El enviado del papa Francisco, el cardenal polaco Konrad Krajewsk, que se vio involucrado en un tiroteo, está bien, luego de una experiencia peligrosísima en el frente de batalla de la región de Zaporiyia.
El cardenal Konrad Krajewski está en Ucrania en misión del Papa, por cuarta vez desde que comenzó la guerra.
Krajweski es el «brazo de la caridad» de Francisco, pues se ocupa personalmente de llevar ayuda a los necesitados, incluso arriesgando su vida, como sucedió en Ucrania.
Durante la pandemia del Covid-19 contrajo el virus y fue hospitalizado en el Policlínico Gemelli, mientras muchos lo recuerdan por haber vuelto a conectar la luz (con sus dotes técnicas también) en un edificio de Roma que había sido ocupado ilegalmente.
El Papa lo envió varias veces a Ucrania. En uno de esos viajes, llevó una ambulancia como regalo personalmente a Kiev.
El prefecto del Dicasterio para el Servicio de la Caridad también estuvo en Lviv y otros centros.
En la última misión, en marcha estos días, estuvo en Odssa, luego en Zaporiyia, con la intención de llegar a Jarkóv.
«Hoy es un día especial -dijo a los medios vaticanos- porque se cumplen nueve años desde que el Santo Padre me eligió como limosnero y desde que fui ordenado obispo».
De hecho, fue el 17 de septiembre de 2013 cuando recibió la consagración episcopal en una Misa celebrada en el Altar de la Cátedra de la Basílica Vaticana, en presencia del papa Francisco.
Y precisamente este 17 de septiembre, fortalecido por el mandato del Papa que lo envió a estar cerca y a prestar una ayuda concreta a las necesidades del pueblo que vive la guerra, junto a dos obispos, uno católico y otro Protestante, y acompañado de un militar, se acercó mucho a la línea del frente, donde se vio envuelto en un tiroteo.

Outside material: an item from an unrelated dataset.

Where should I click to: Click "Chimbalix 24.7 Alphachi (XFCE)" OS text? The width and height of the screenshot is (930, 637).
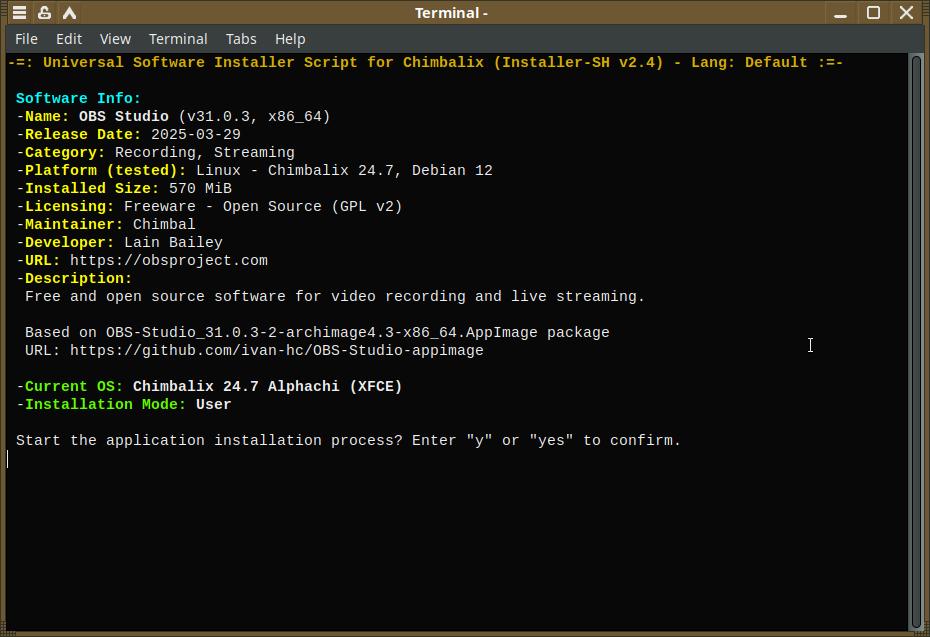pos(267,387)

Al final, todo salió bien y se entregó la ayuda, incluso los rosarios bendecidos por el Papa.
Se trató de un día particular el aniversario de su consagración episcopal. un día de guerra que el cardenal definió «sin piedad», por la cual «no hay lágrimas ni palabras».
Hoy reiteró a los medios vaticanos: «Sólo se puede orar y repetir: Jesús, en ti confío!». (ANSA).